Tongan tooth-billed pigeon

Scientific classification
- Domain: Eukaryota
- Kingdom: Animalia
- Phylum: Chordata
- Class: Aves
- Order: Columbiformes
- Family: Columbidae
- Genus: Didunculus
- Species: †D. placopedetes
- Binomial name: †Didunculus placopedetes Steadman, 2006

= Tongan tooth-billed pigeon =

- Genus: Didunculus
- Species: placopedetes
- Authority: Steadman, 2006

Extinct species of bird

The Tongan tooth-billed pigeon (Didunculus placopedetes), is an extinct species of pigeon that was endemic to Tonga that lived in the Quaternary period. A related species, the tooth-billed pigeon (Didunculus strigirostris), is the only known living species in its genus.

==Description==
The Tongan tooth-billed pigeon is described as looking similar to its relative, the tooth-billed pigeon, although it was larger. The Tongan tooth-billed pigeon is only defined by subfossils found at archaeological sites. A common predator of the Tongan tooth-billed pigeon was the barn owl (formerly T. a. lulu; now T. j. delicatula). It was about 31 to 38 centimetres long and weighed about 400 grams. with a short tail and a curved beak.

==Distribution and habitat==
It was located on the Tongan islands of Tongatapu, Lifuka, Ha'ano, 'Uiha, and Ha'afeva and lived in terrestrial environments. Its diet consisted of raw fruit of the Rhus taitensis.

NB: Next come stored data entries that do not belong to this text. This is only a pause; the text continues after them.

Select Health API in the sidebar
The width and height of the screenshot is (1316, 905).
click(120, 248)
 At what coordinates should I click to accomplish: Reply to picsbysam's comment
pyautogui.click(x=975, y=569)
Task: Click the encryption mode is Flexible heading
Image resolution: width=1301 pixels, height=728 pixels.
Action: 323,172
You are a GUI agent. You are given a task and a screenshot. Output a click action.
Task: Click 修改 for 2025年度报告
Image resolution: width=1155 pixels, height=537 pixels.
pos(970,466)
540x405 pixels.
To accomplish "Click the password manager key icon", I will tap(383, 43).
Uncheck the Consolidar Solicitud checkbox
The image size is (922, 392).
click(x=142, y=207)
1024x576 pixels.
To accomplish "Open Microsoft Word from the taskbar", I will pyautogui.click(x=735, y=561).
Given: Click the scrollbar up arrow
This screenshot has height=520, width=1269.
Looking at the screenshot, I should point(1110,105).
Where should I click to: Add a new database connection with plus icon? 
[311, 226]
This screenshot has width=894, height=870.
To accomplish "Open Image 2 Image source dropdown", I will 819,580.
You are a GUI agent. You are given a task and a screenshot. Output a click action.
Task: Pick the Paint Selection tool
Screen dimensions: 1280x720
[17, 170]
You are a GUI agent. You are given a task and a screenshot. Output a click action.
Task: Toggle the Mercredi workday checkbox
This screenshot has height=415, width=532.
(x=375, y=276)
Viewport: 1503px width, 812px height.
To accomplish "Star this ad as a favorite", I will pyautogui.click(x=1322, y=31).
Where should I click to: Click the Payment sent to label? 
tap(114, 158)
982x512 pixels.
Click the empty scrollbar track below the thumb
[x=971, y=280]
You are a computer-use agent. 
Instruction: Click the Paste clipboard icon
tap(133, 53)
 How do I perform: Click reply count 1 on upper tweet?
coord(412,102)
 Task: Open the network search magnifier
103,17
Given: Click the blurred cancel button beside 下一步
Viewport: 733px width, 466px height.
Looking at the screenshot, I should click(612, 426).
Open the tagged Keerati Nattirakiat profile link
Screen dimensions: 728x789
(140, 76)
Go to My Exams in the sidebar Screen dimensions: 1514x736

It also ate seeds from Heliconia laufao, nutmegs from the genus Myristica, tuber from species in the genus of Dioscorea, and berries.

==Extinction==
The Tongan tooth-billed pigeon disappeared sometime after the archipelago was colonised by humans around 1200 BC, probably due to hunting, loss of habitat, and the influence of introduced invasive species.